*Task requirements:* Reproduce every one of the entries below word for word, changing nothing.

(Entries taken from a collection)
▼

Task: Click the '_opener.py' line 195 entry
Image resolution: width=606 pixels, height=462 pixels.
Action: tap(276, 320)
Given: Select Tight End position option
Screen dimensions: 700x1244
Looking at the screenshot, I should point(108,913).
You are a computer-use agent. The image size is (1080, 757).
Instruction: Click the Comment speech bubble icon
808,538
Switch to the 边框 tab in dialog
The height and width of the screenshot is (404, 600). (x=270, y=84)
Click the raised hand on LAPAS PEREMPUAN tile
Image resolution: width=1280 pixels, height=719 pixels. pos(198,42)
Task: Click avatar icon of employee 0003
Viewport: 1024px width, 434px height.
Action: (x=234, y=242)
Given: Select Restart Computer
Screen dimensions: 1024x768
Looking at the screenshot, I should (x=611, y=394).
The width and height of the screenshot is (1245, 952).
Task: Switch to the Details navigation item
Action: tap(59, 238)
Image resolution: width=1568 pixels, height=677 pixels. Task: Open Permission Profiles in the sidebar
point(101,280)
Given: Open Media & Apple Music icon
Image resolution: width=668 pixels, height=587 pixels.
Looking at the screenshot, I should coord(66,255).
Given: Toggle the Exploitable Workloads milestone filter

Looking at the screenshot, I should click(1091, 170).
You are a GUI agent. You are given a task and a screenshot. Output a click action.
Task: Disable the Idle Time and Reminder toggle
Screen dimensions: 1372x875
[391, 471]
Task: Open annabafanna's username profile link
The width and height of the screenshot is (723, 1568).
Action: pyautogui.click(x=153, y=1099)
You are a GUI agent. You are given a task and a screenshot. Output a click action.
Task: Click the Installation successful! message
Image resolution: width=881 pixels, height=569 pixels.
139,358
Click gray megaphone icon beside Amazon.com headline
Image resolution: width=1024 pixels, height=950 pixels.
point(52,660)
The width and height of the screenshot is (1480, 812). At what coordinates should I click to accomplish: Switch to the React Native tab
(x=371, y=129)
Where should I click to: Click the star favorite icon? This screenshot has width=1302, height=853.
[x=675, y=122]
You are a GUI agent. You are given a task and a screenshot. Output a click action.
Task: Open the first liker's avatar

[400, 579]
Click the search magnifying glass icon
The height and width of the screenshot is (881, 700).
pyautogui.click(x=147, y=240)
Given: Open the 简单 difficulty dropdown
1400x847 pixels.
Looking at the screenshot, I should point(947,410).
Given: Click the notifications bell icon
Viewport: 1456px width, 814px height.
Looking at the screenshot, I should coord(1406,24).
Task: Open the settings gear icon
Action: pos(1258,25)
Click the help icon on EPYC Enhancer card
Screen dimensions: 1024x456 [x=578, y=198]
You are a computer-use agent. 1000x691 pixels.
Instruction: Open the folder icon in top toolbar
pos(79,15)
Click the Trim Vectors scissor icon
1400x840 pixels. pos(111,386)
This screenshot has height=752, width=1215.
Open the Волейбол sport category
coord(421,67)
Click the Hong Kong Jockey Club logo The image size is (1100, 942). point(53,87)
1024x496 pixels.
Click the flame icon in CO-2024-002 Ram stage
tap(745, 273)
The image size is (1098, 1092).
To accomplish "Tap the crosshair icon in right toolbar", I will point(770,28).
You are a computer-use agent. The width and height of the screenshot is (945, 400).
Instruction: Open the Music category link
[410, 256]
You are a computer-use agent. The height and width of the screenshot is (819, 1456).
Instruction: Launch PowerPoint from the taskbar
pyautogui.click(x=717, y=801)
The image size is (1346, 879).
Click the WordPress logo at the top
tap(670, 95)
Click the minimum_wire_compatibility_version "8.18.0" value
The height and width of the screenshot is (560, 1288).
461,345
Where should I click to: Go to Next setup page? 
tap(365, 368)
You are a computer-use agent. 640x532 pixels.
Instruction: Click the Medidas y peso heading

▲

*Result:*
Task: Click the '_opener.py' line 195 entry
Image resolution: width=606 pixels, height=462 pixels.
Action: tap(276, 320)
Given: Select Tight End position option
Screen dimensions: 700x1244
Looking at the screenshot, I should point(108,913).
You are a computer-use agent. The image size is (1080, 757).
Instruction: Click the Comment speech bubble icon
808,538
Switch to the 边框 tab in dialog
The height and width of the screenshot is (404, 600). (x=270, y=84)
Click the raised hand on LAPAS PEREMPUAN tile
Image resolution: width=1280 pixels, height=719 pixels. pos(198,42)
Task: Click avatar icon of employee 0003
Viewport: 1024px width, 434px height.
Action: (x=234, y=242)
Given: Select Restart Computer
Screen dimensions: 1024x768
Looking at the screenshot, I should (x=611, y=394).
The width and height of the screenshot is (1245, 952).
Task: Switch to the Details navigation item
Action: tap(59, 238)
Image resolution: width=1568 pixels, height=677 pixels. Task: Open Permission Profiles in the sidebar
point(101,280)
Given: Open Media & Apple Music icon
Image resolution: width=668 pixels, height=587 pixels.
Looking at the screenshot, I should coord(66,255).
Given: Toggle the Exploitable Workloads milestone filter

Looking at the screenshot, I should click(1091, 170).
You are a GUI agent. You are given a task and a screenshot. Output a click action.
Task: Disable the Idle Time and Reminder toggle
Screen dimensions: 1372x875
[391, 471]
Task: Open annabafanna's username profile link
The width and height of the screenshot is (723, 1568).
Action: pyautogui.click(x=153, y=1099)
You are a GUI agent. You are given a task and a screenshot. Output a click action.
Task: Click the Installation successful! message
Image resolution: width=881 pixels, height=569 pixels.
139,358
Click gray megaphone icon beside Amazon.com headline
Image resolution: width=1024 pixels, height=950 pixels.
point(52,660)
The width and height of the screenshot is (1480, 812). At what coordinates should I click to accomplish: Switch to the React Native tab
(x=371, y=129)
Where should I click to: Click the star favorite icon? This screenshot has width=1302, height=853.
[x=675, y=122]
You are a GUI agent. You are given a task and a screenshot. Output a click action.
Task: Open the first liker's avatar

[400, 579]
Click the search magnifying glass icon
The height and width of the screenshot is (881, 700).
pyautogui.click(x=147, y=240)
Given: Open the 简单 difficulty dropdown
1400x847 pixels.
Looking at the screenshot, I should point(947,410).
Given: Click the notifications bell icon
Viewport: 1456px width, 814px height.
Looking at the screenshot, I should coord(1406,24).
Task: Open the settings gear icon
Action: pos(1258,25)
Click the help icon on EPYC Enhancer card
Screen dimensions: 1024x456 [x=578, y=198]
You are a computer-use agent. 1000x691 pixels.
Instruction: Open the folder icon in top toolbar
pos(79,15)
Click the Trim Vectors scissor icon
1400x840 pixels. pos(111,386)
This screenshot has height=752, width=1215.
Open the Волейбол sport category
coord(421,67)
Click the Hong Kong Jockey Club logo The image size is (1100, 942). point(53,87)
1024x496 pixels.
Click the flame icon in CO-2024-002 Ram stage
tap(745, 273)
The image size is (1098, 1092).
To accomplish "Tap the crosshair icon in right toolbar", I will point(770,28).
You are a computer-use agent. The width and height of the screenshot is (945, 400).
Instruction: Open the Music category link
[410, 256]
You are a computer-use agent. The height and width of the screenshot is (819, 1456).
Instruction: Launch PowerPoint from the taskbar
pyautogui.click(x=717, y=801)
The image size is (1346, 879).
Click the WordPress logo at the top
tap(670, 95)
Click the minimum_wire_compatibility_version "8.18.0" value
The height and width of the screenshot is (560, 1288).
461,345
Where should I click to: Go to Next setup page? 
tap(365, 368)
You are a computer-use agent. 640x532 pixels.
Instruction: Click the Medidas y peso heading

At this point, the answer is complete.